_Your assignment_: Look for the line with "This screenshot has height=522, width=765."; please transcribe it and every later line in the entries exactly, up to the end, leaving pictures out.

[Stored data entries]
┌──

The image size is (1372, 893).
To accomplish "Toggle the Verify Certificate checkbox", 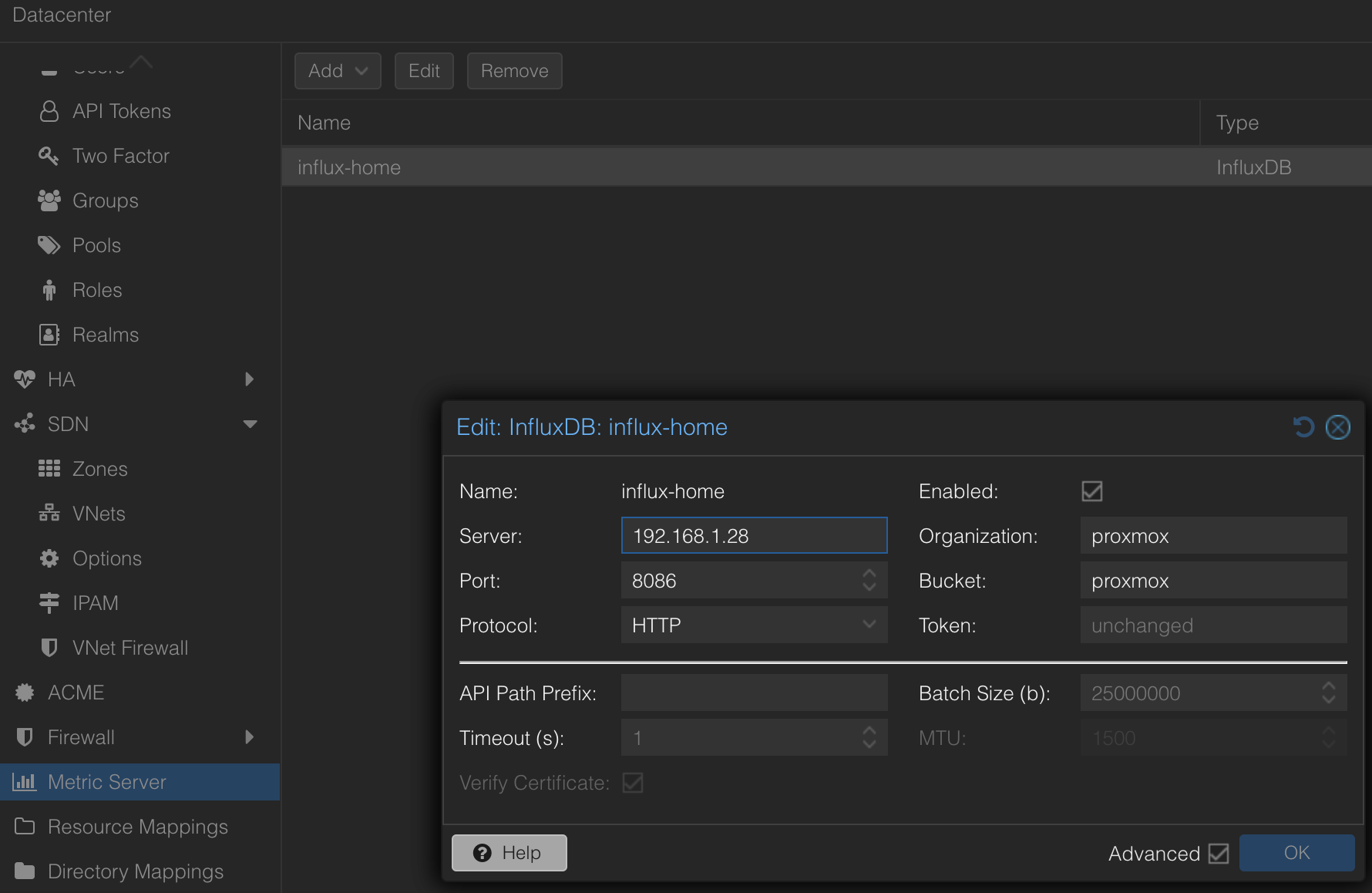I will coord(633,783).
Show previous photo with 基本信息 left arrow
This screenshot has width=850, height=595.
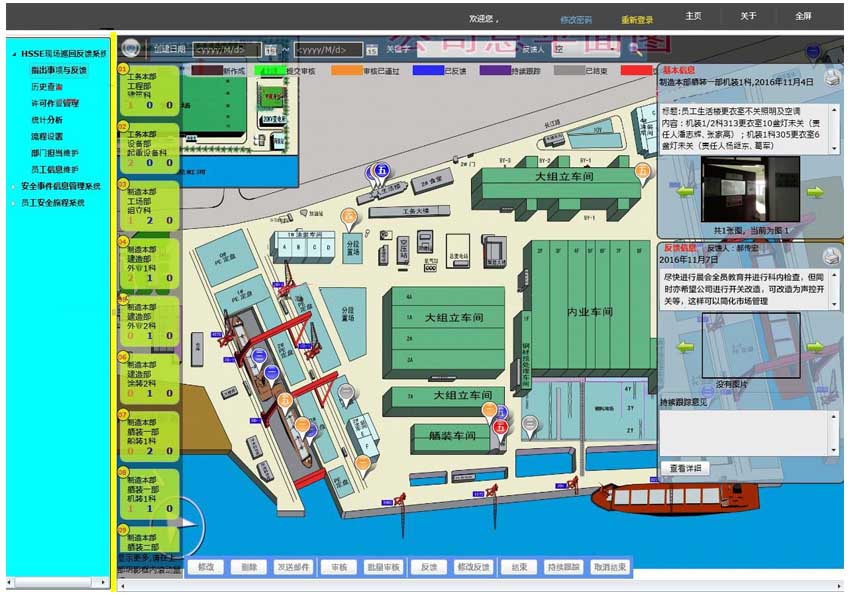pos(686,192)
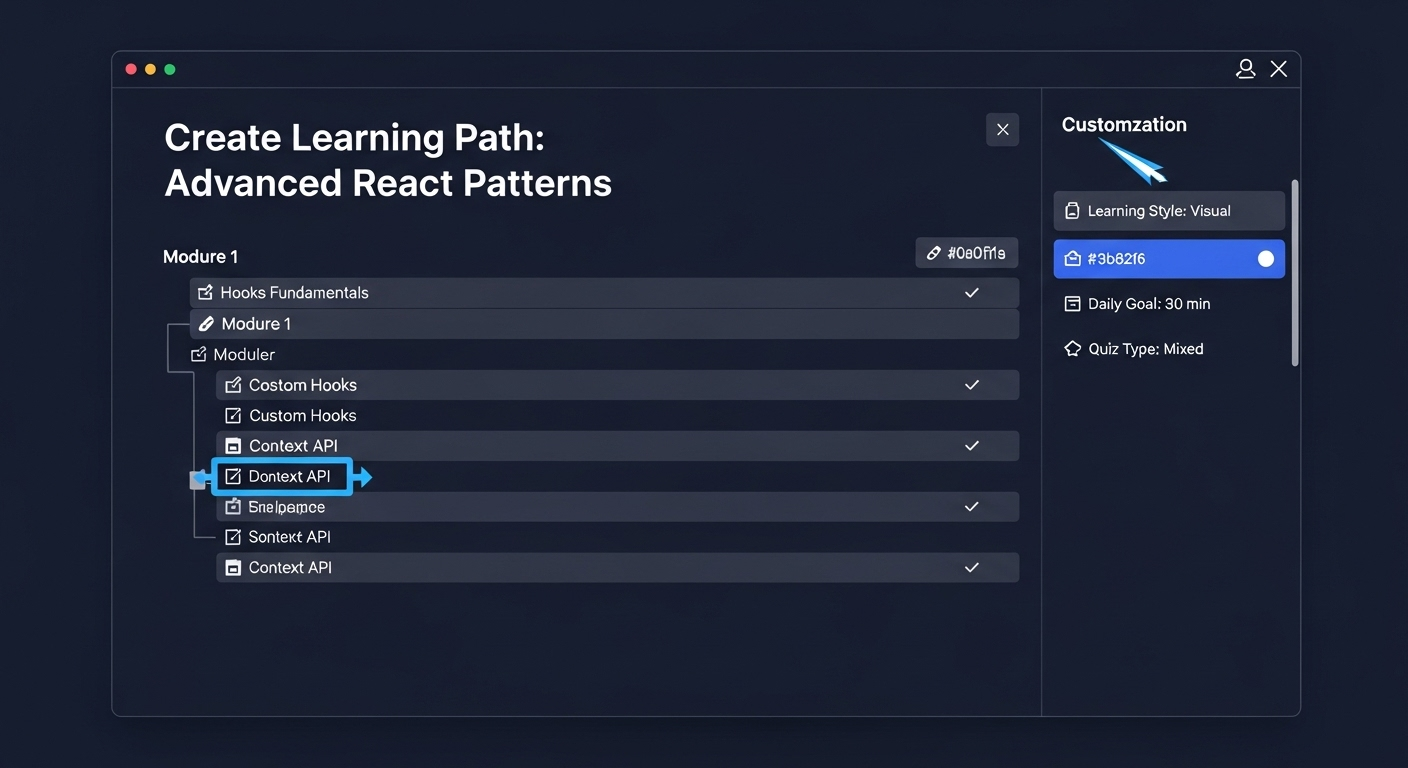Click the Quiz Type badge icon
1408x768 pixels.
click(x=1072, y=349)
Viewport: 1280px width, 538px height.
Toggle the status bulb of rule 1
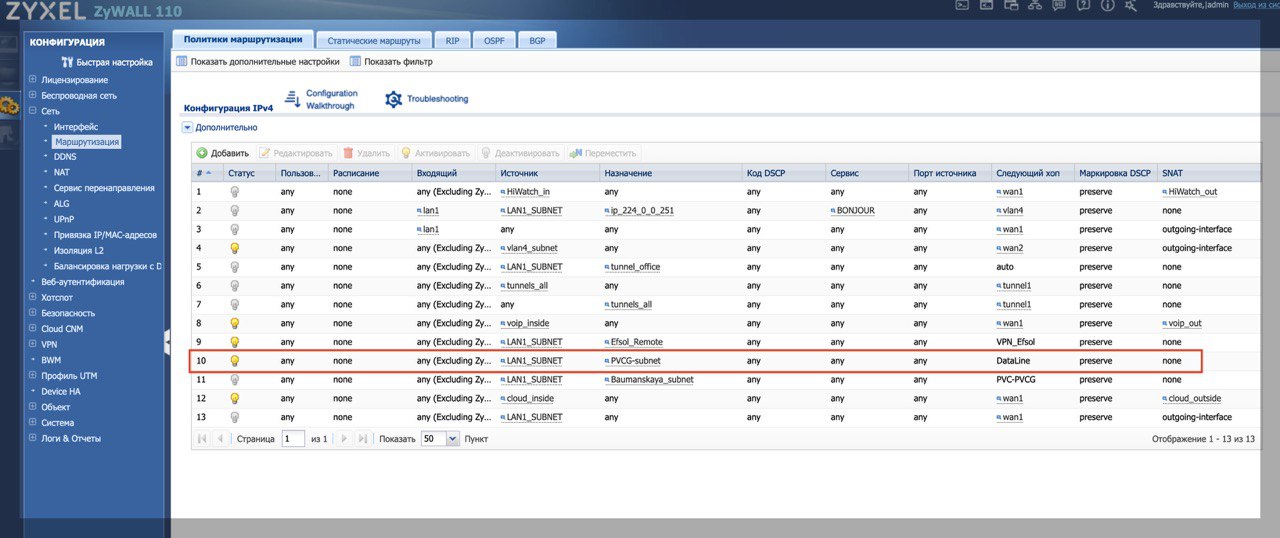235,191
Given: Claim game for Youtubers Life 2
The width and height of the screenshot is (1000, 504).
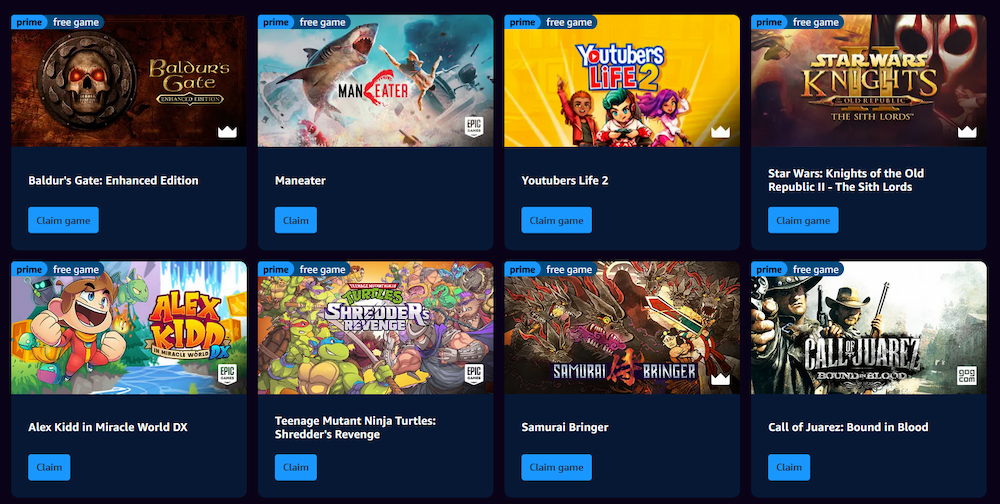Looking at the screenshot, I should pyautogui.click(x=556, y=220).
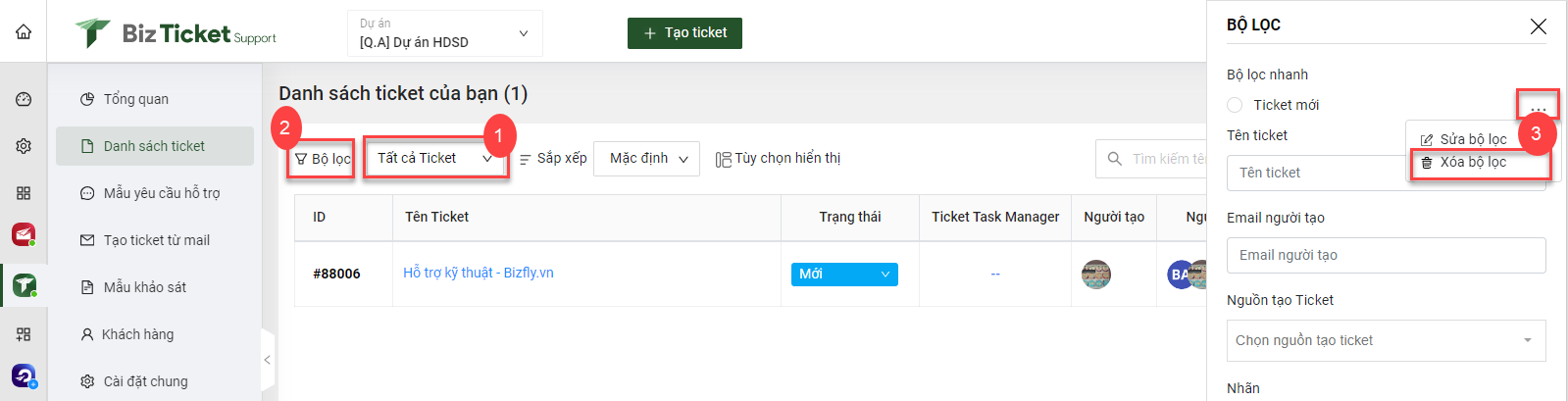Click the Email người tạo input field
1568x401 pixels.
click(1386, 255)
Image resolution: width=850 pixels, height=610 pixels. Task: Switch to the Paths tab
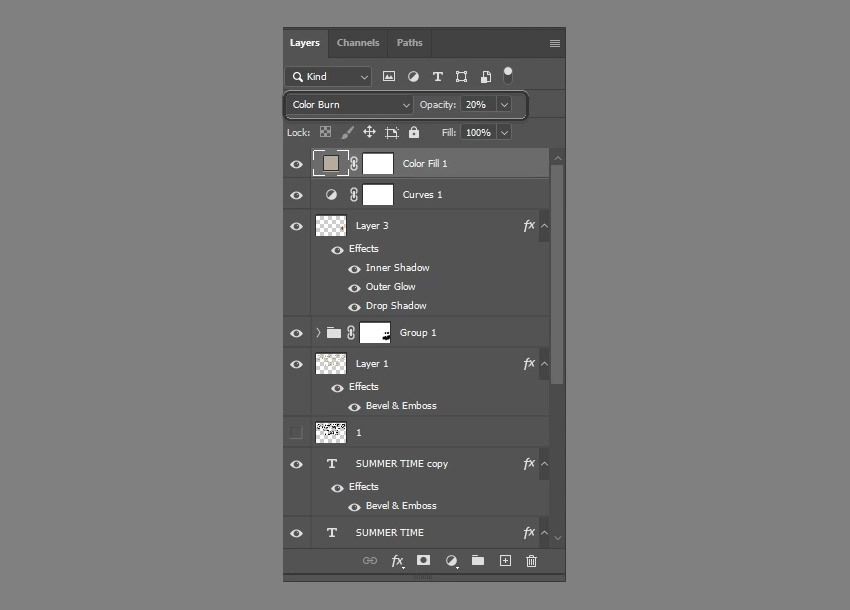coord(409,43)
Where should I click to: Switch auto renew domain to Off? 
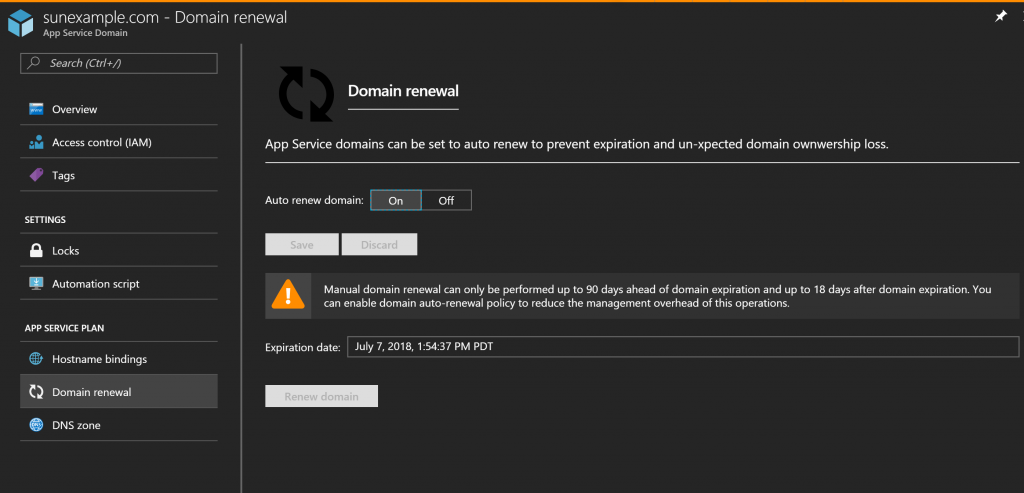pyautogui.click(x=446, y=200)
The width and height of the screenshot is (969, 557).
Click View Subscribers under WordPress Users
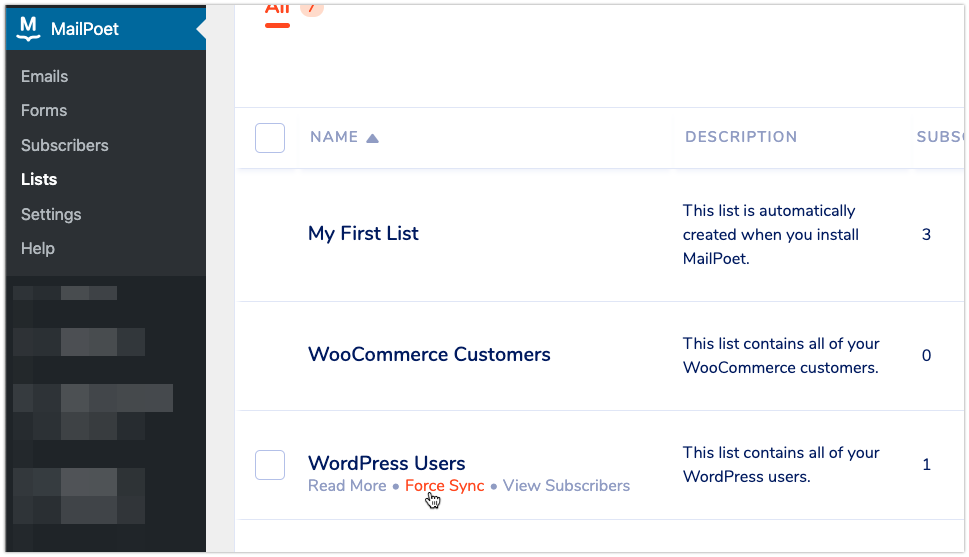(x=566, y=486)
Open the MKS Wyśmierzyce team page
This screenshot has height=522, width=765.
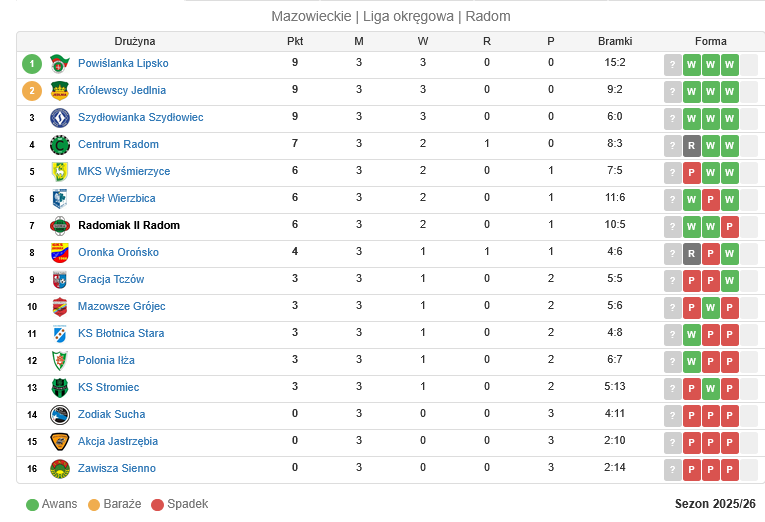124,172
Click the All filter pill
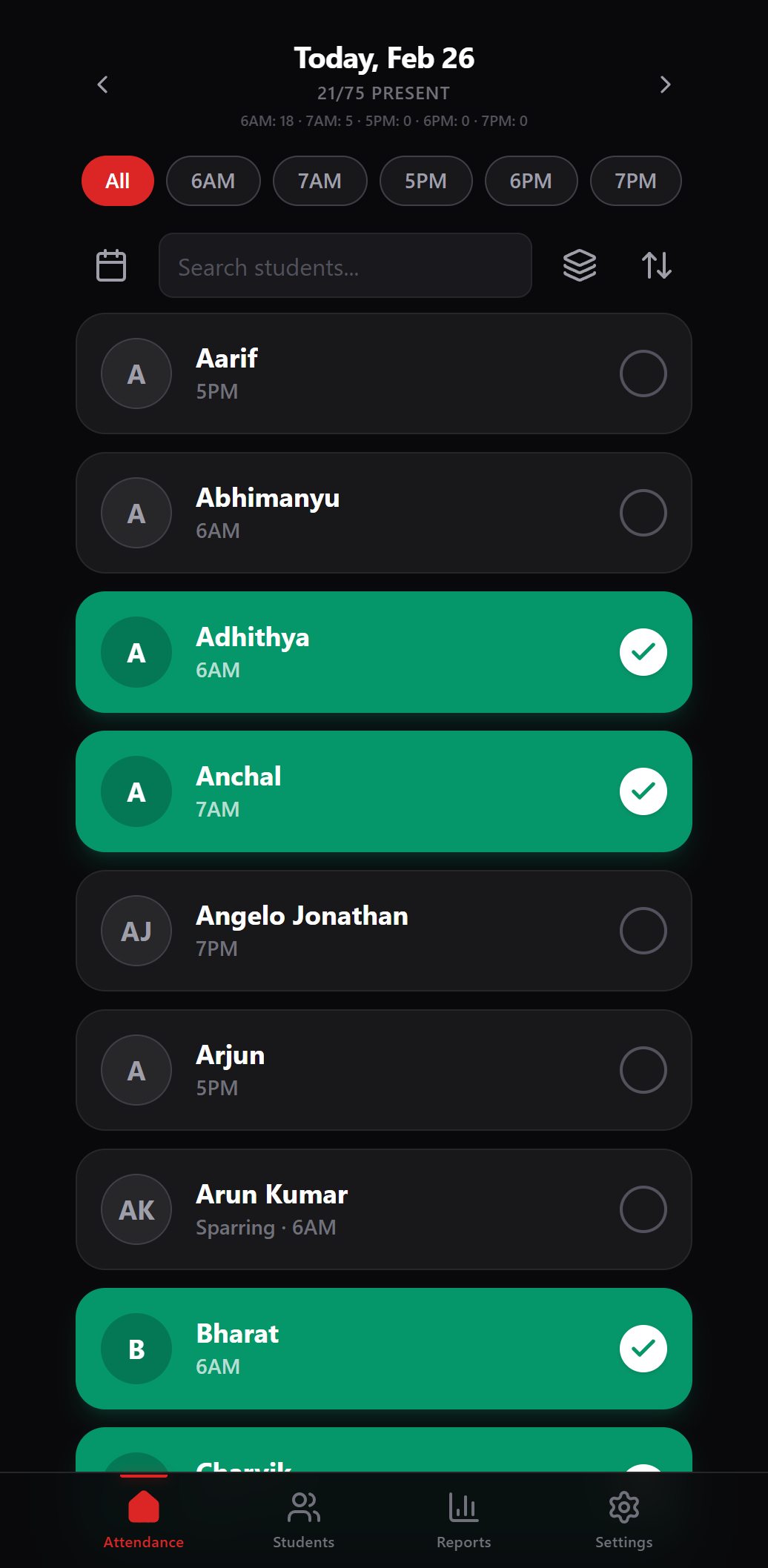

└──

_Exercise solution_:
This screenshot has height=522, width=765.
124,172
Click the All filter pill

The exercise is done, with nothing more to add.